─── Extract to read ───

Tariq Malik, currently serving as Chairperson National Database and Registration Authority (NADRA) Pakistan for the second time, previously worked as Chief Technical Advisor United Nations Development Program (UNDP). Prior to joining UNDP, he also held the position of Senior Technical Consultant at World Bank.  He was a member of the core team who helped to initiate the worldwide ‘ID for Development’ (#ID4D) Program as well as authored the framework of international standards for digital identity.  Tariq is among the ten core members of technical experts group (TEG) of World Bank supporting client countries with ID planning and implementation. His name was included in the World's 100 Most Influential People in 'Digital Government' by a European think tank known as Apolitical  He was also named among Top 100 Digital Influencers in the 'Digital Community' by One World Identity (OWI)- a New York based independent identity research and strategy think tank focused on cyber security, digital commerce and risk management   Before joining World Bank  Malik helped governments to optimize use of Big Data and advanced data analytics from the platform of Teradata Inc. USA.

In his first term serving as Chairperson NADRA, he confirmed that the oppositions demand to verify that the 2013 elections were free and fair, is possible through thumb impression verification using the Biometric System.  He was then  terminated from his position without any reason by Nawaz Sharif government. However, he was immediately restored as Chairperson NADRA by the Islamabad High Court.  In its judgement, the Superior court of Pakistan instead issued a charge sheet against the government for intimidating, harassing and frightening him.

─── Material ───

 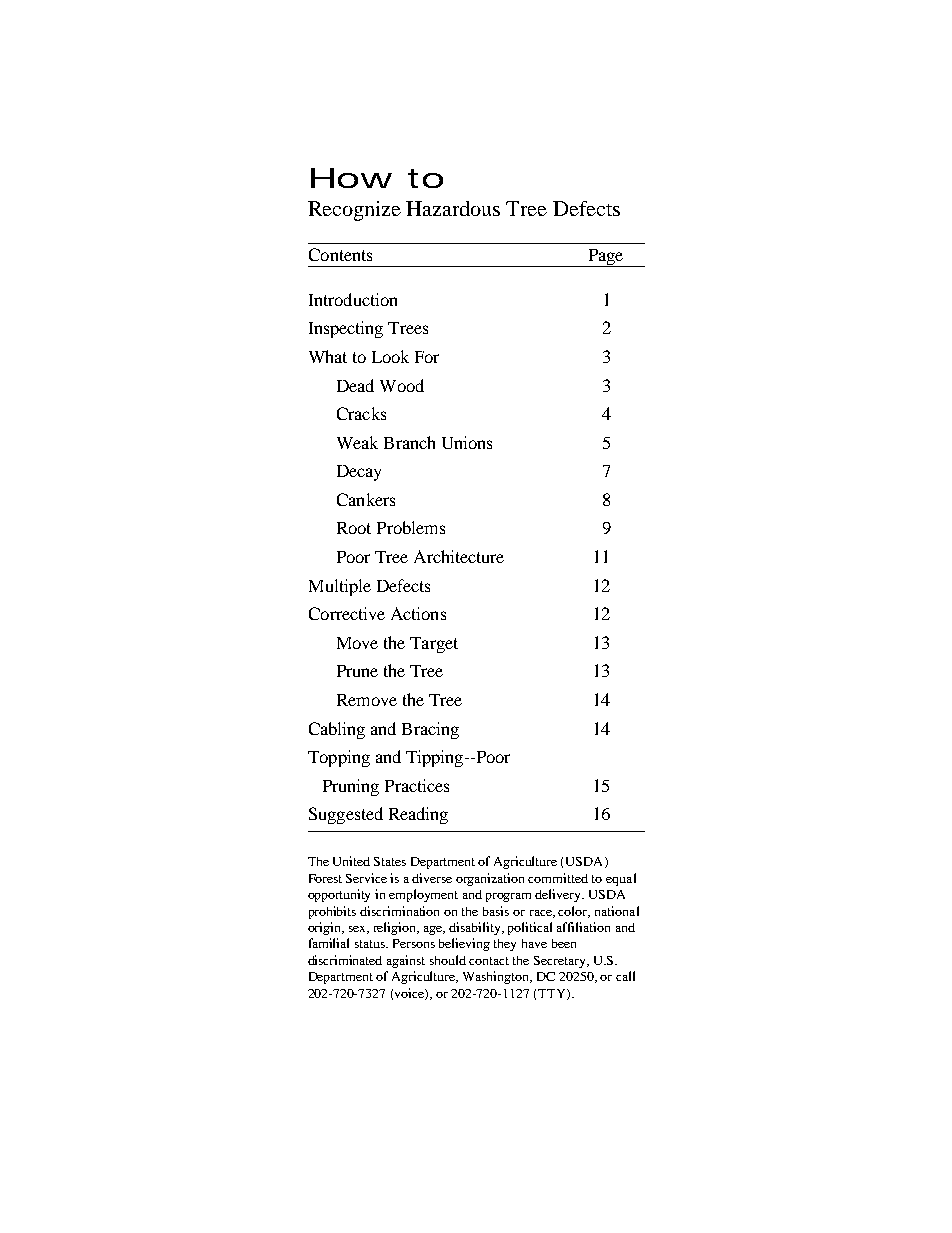 What do you see at coordinates (354, 211) in the page?
I see `Recognize` at bounding box center [354, 211].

───

__Complete the following__
1. Decide whether each statement below agrees with the profile of Tariq Malik. Answer yes or no for each, and quote the words of the profile that settle it.
(a) Before joining UNDP, he was a Senior Technical Consultant at the World Bank.
(b) One World Identity is described as a London-based think tank.
(c) After his termination, he was restored as Chairperson NADRA by the Supreme Court.
2. Carry on the profile of Tariq Malik, starting right after its final sentence.

__Results by task__
1.
(a) Yes: "Prior to joining UNDP, he also held the position of Senior Technical Consultant at World Bank."
(b) No: "a New York based independent identity research and strategy think tank"
(c) No: "he was immediately restored as Chairperson NADRA by the Islamabad High Court."

2.
Some writers and analysts called this blatant act of government as e-bullying.

He then resigned afterwards, alleging extreme pressure from the government and unknown party workers who threatened to kidnap him and his family.

Malik worked on a multi-biometric system resulting in registration of more than 121 million citizens along their associated biometric attributes. CNN called him ‘Man on mission’ when he identified 3.5 million tax evaders in Pakistan using ‘Data Analytics’ coupled with biometrics. Tariq led similar projects and development based interventions in USA, Kenya, Nigeria, Sri Lanka, Bahrain, Bangladesh, Russia, Malawi and Tanzania. He helped various institutions of United Nations (UNHCR, ICAO, UNDP) and World Bank (Poverty Score Card, BISP, Disaster Management and ID Ecosystem), to accomplish development goals with transparency. Prior to that he served as Deputy CIO in Wayne County, State of Michigan, where he led design, development and implementation of an online Property Tax System.
Throughout his career, Malik has helped governments to improve service delivery using innovative technologies. Result-based achievements earned him various national and international awards. State of Pakistan conferred highest award in Technology – The ‘Star of Excellence’ (Sitara-e-Imtiaz) 2013 for using technology to improve governance. Malik won Teradata’s 2012 national ‘CIO of the Year’ award and was recognized at the 2009 ID World International Congress in Italy as the recipient of the ‘Outstanding Achievement Award’ for his work as an international biometrics leader. Malik holds master's degrees in both International Management (Heidelberg, Germany) and Computer Science (QAU Islamabad). His bachelor's degree is in Mathematics and statistics. He was trained at the JFK School of Government, Harvard University and Stanford University.
Malik's articles are published in publications like Forbes.

References 

Living people
Teradata
World Bank people
United Nations Development Programme officials
Harvard Kennedy School alumni
Stanford University alumni
Year of birth missing (living people)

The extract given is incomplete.